The article takes you to understand the operating mechanism of Laravel schedule.

This article takes you to talk about the operation mechanism of schedule scheduling in Laravel, hoping to help you!

Laravel's console command line greatly facilitates the setting and running of PHP timing tasks. In the past, the process of configuring timing tasks through crontab was relatively complicated, and it was difficult to prevent the overlapping operation of tasks by setting timing tasks through crontab.

The so-called overlapping operation of tasks means that due to the long running time of scheduled tasks and the unreasonable running cycle set by crontab, the started tasks have not finished running, and the system has started new tasks to perform the same operation. If the problem of data consistency is not handled properly in the program, then two tasks operate the same data at the same time, which is likely to lead to serious consequences. 1. Runinbackground and withoutOverlapping In order to prevent tasks from overlapping, Laravel provides the withoutOverlapping () method; Laravel provides the runInBackground () method to enable multi-tasks to be executed in parallel in the background.

(1) Runinbackground () method Every command in the console command line represents an Event, and the function of the schedule () method in AppConsoleKernel is only to register the events represented by these command lines in the attribute $events of Illuminate console scheduling schedule.

// namespace IlluminateConsoleSchedulingSchedule public function command($command, array $parameters = []) { if (class_exists($command)) { $command = Container::getInstance()->make($command)->getName(); } return $this->exec( Application::formatCommandString($command), $parameters ); } public function exec($command, array $parameters = []) { if (count($parameters)) { $command .= ' '.$this->compileParameters($parameters); } $this->events[] = $event = new Event($this->eventMutex, $command, $this->timezone); return $event; }

Event runs in two ways: Foreground and Background. The difference between the two is whether multiple Event can be executed in parallel. Events run in the Foreground mode by default. In this mode, multiple Events are executed in sequence, and the subsequent events cannot be executed until the previous event is completed.

But in practical application, we often hope that multiple Events can be executed in parallel. At this time, we need to call the runInBackground () method of an event to set its running mode to Background.

The Laravel framework's handling of these two running modes differs in the way the command line is assembled and the way the callback method is called.

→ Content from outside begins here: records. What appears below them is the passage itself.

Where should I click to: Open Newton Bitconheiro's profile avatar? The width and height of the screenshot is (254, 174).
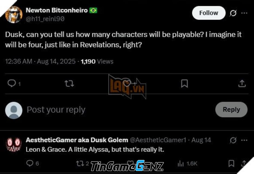point(14,15)
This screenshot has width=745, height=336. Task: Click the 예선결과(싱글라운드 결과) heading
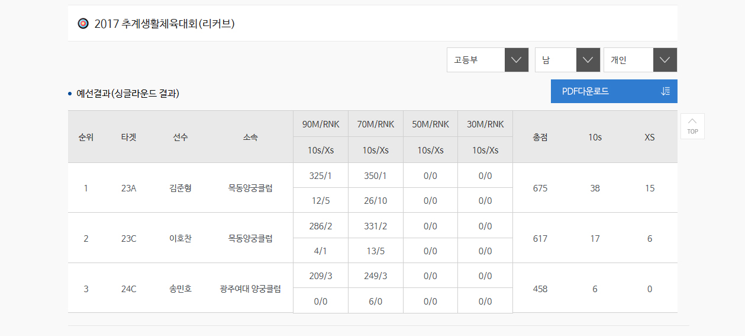(128, 94)
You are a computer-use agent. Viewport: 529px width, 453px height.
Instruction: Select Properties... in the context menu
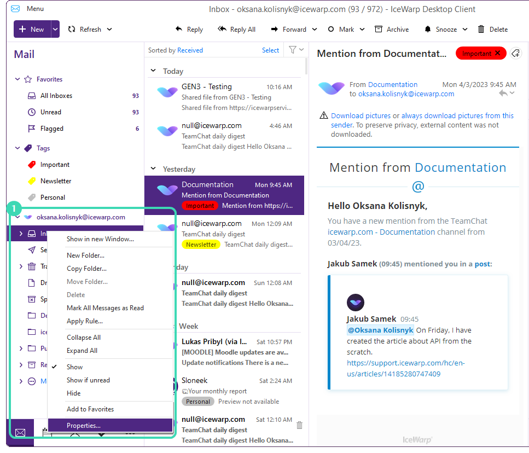[84, 426]
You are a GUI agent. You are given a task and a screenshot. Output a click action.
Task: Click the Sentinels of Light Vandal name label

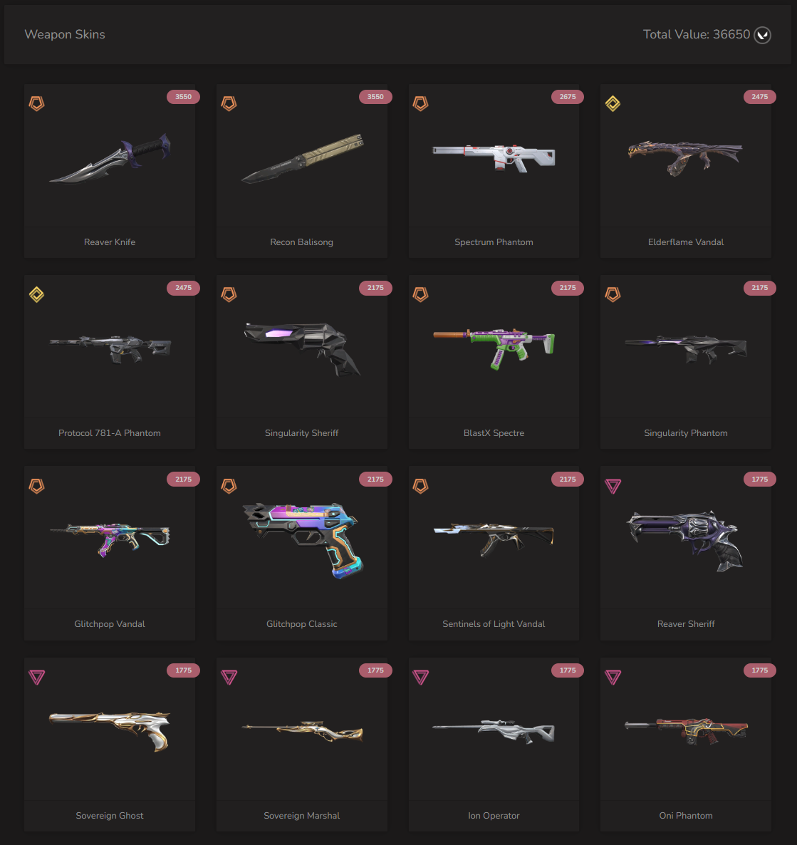coord(494,624)
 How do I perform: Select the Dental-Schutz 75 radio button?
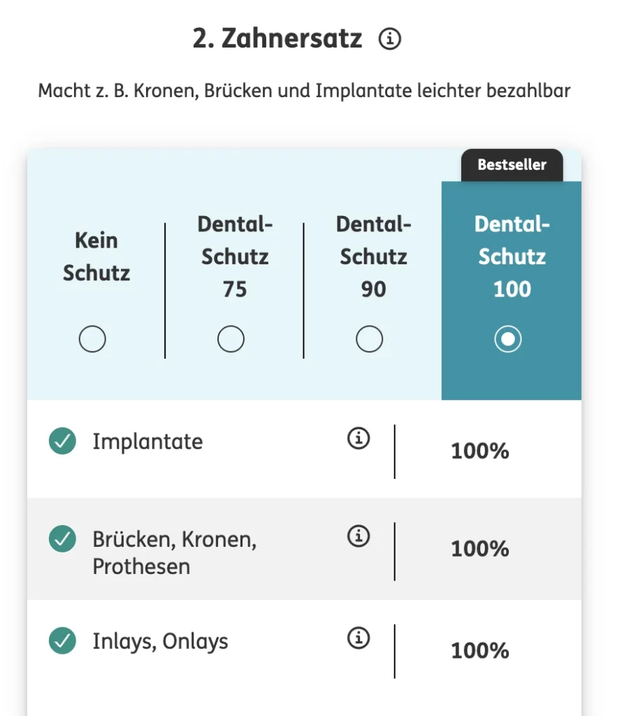pos(231,339)
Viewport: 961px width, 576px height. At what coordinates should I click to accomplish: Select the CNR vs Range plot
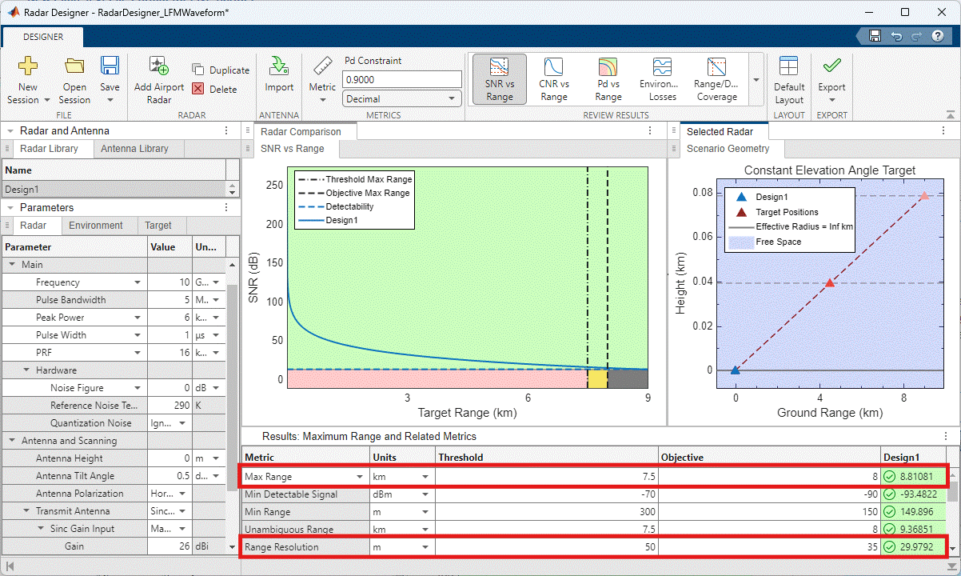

// namespace IlluminateConsoleSchedulingEvent protected function runCommandInForeground(Container $container) { $this->callBeforeCallbacks($container); $this->exitCode = Process::fromShellCommandline($this->buildCommand(), base_path(), null, null, null)->run(); $this->callAfterCallbacks($container); } protected function runCommandInBackground(Container $container) { $this->callBeforeCallbacks($container); Process::fromShellCommandline($this->buildCommand(), base_path(), null, null, null)->run(); } public function buildCommand() { return (new CommandBuilder)->buildCommand($this); } // namespace IlluminateConsoleSchedulingCommandBuilder public function buildCommand(Event $event) { if ($event->runInBackground) { return $this->buildBackgroundCommand($event); } return $this->buildForegroundCommand($event); } protected function buildForegroundCommand(Event $event) { $output = ProcessUtils::escapeArgument($event->output); return $this->ensureCorrectUser( $event, $event->command.($event->shouldAppendOutput ? ' >> ' : ' > ').$output.' 2>&1' ); } protected function buildBackgroundCommand(Event $event) { $output = ProcessUtils::escapeArgument($event->output); $redirect = $event->shouldAppendOutput ? ' >> ' : ' > '; $finished = Application::formatCommandString('schedule:finish').' "'.$event->mutexName().'"'; if (windows_os()) { return 'start /b cmd /c "('.$event->command.' & '.$finished.' "%errorlevel%")'.$redirect.$output.' 2>&1"'; } return $this->ensureCorrectUser($event, '('.$event->command.$redirect.$output.' 2>&1 ; ' .$finished.' "$?" ) > ' .ProcessUtils::escapeArgument($event->getDefaultOutput()).' 2>&1 &' ); }

As can be seen from the code, an ampersand will be added at the end of the command line of the Event running in the Background mode, which is used to make the command line program run in the background; In addition, the callback method of an Event running in the Foreground mode is called synchronously, while the subsequent callback of an Event running in the Background mode is executed through the schedule:finish command line.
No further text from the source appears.